** BEGIN **

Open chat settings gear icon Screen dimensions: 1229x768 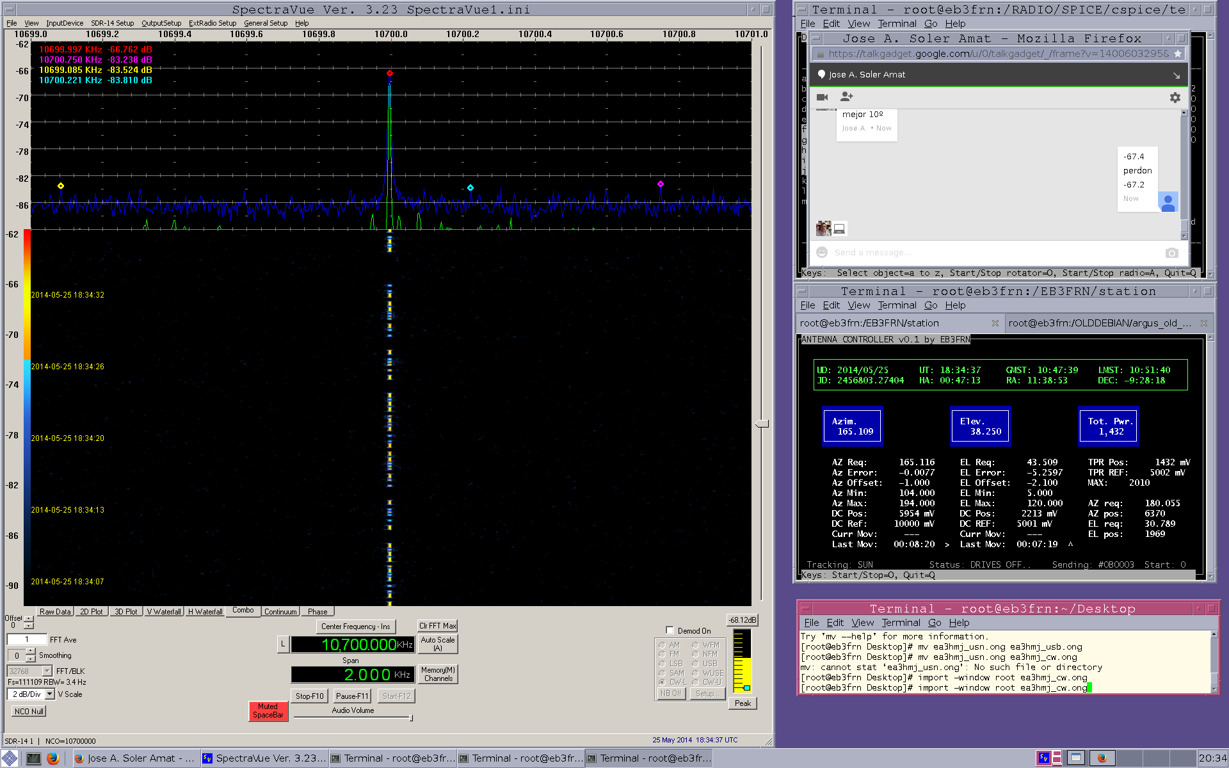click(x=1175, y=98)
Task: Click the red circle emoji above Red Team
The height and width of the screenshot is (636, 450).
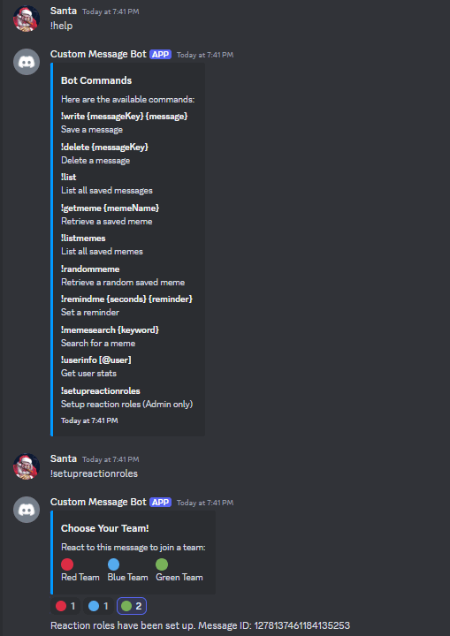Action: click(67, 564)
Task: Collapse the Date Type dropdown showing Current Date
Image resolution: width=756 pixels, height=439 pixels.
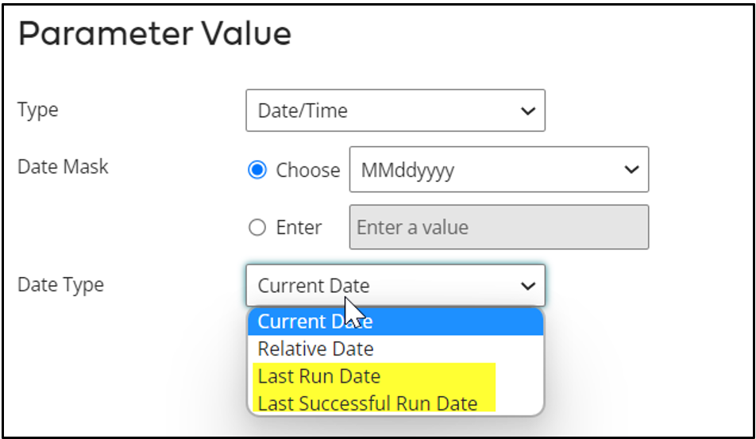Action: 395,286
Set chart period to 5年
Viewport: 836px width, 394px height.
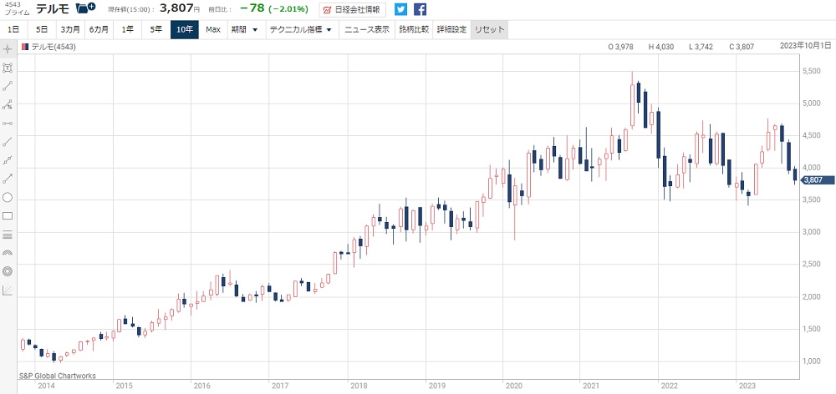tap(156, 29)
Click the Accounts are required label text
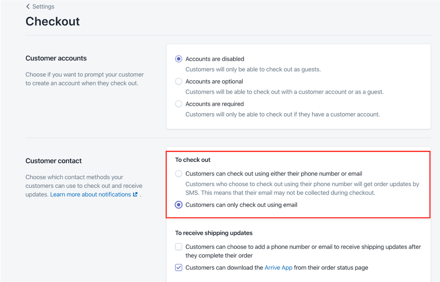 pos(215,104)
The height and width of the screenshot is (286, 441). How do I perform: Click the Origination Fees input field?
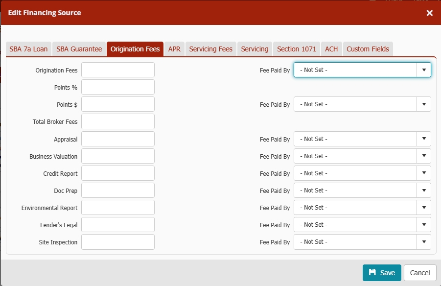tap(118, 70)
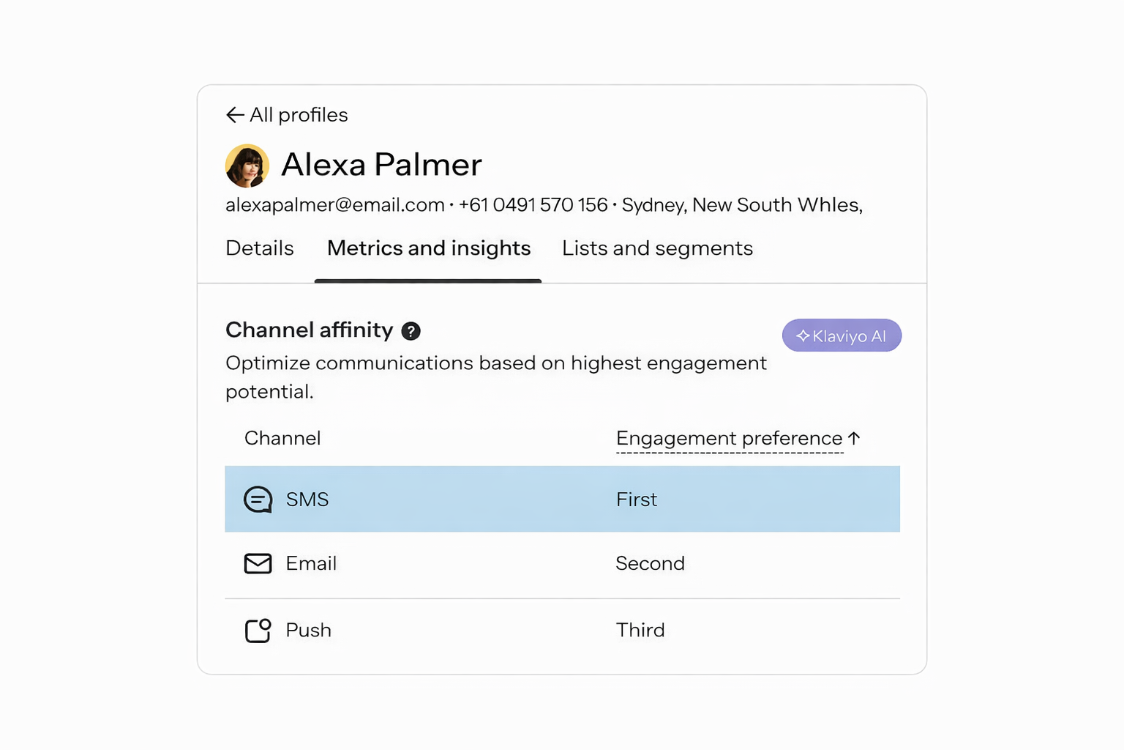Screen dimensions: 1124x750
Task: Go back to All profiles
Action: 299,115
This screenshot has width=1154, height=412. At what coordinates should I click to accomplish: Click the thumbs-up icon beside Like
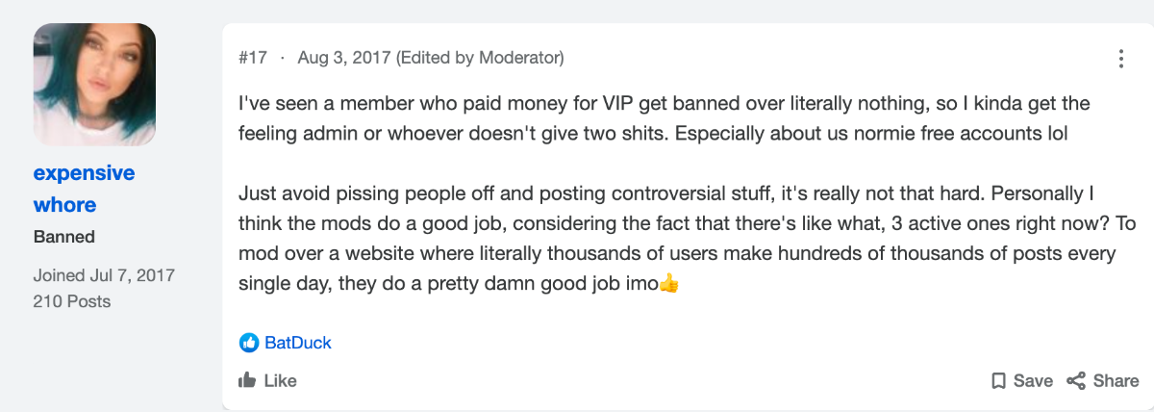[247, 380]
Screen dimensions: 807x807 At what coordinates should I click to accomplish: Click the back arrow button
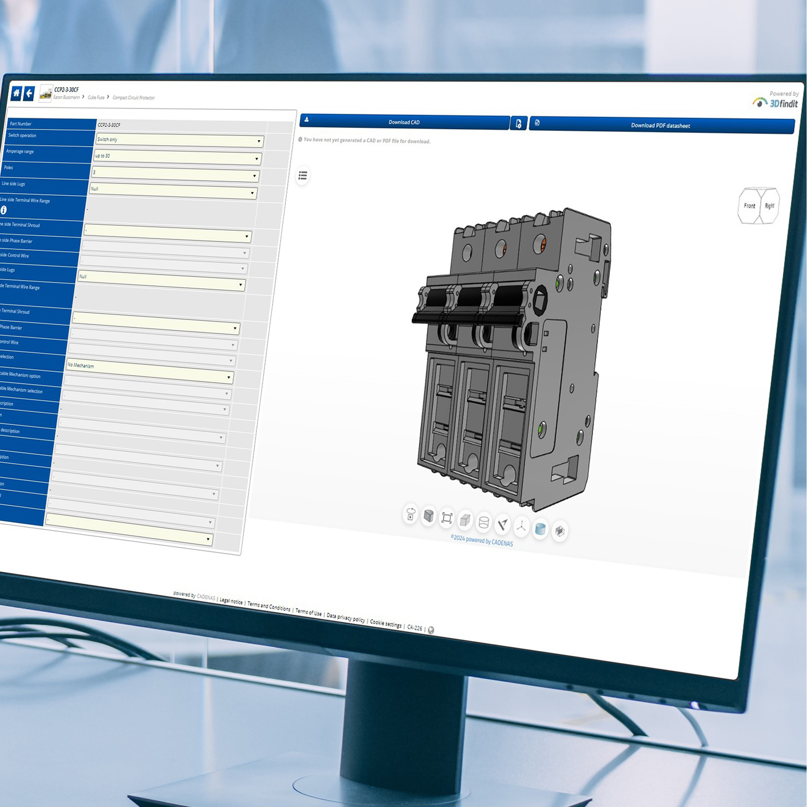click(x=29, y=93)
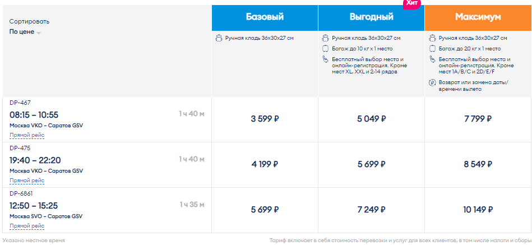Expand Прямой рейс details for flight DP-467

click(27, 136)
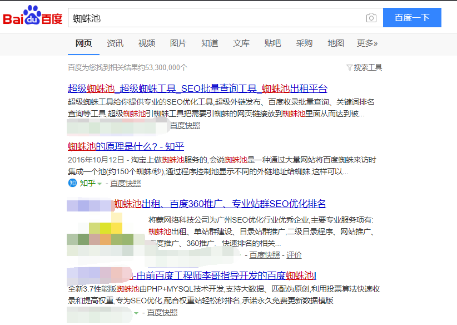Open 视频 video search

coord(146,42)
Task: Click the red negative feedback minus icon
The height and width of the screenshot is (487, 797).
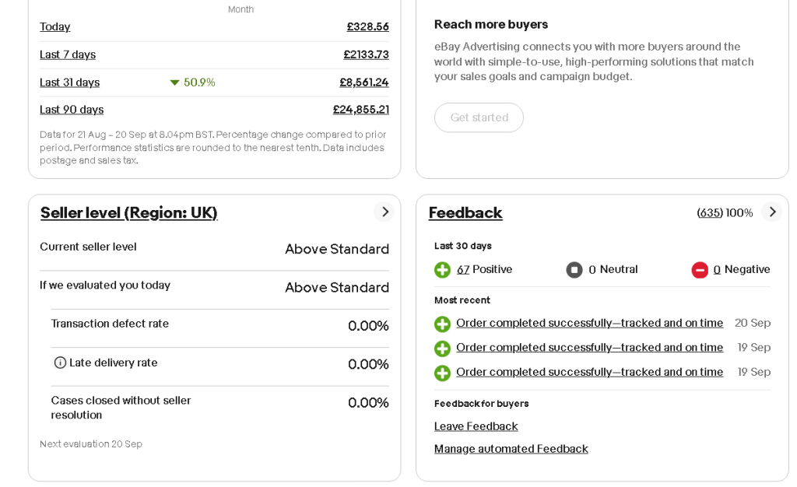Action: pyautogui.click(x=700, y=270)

** END **

■ **Request**
Retype the items starting with the line containing "Screen dimensions: 807x807" and going on through the last line of the items, leaving the pictures out of your answer.

■ **Written answer**
Screen dimensions: 807x807 At what coordinates should I click to accomplish: Click the back arrow button
click(x=29, y=93)
Expand Прямой рейс details for flight DP-467

click(27, 136)
Open 视频 video search

coord(146,42)
Task: Click the red negative feedback minus icon
The height and width of the screenshot is (487, 797).
Action: pyautogui.click(x=700, y=270)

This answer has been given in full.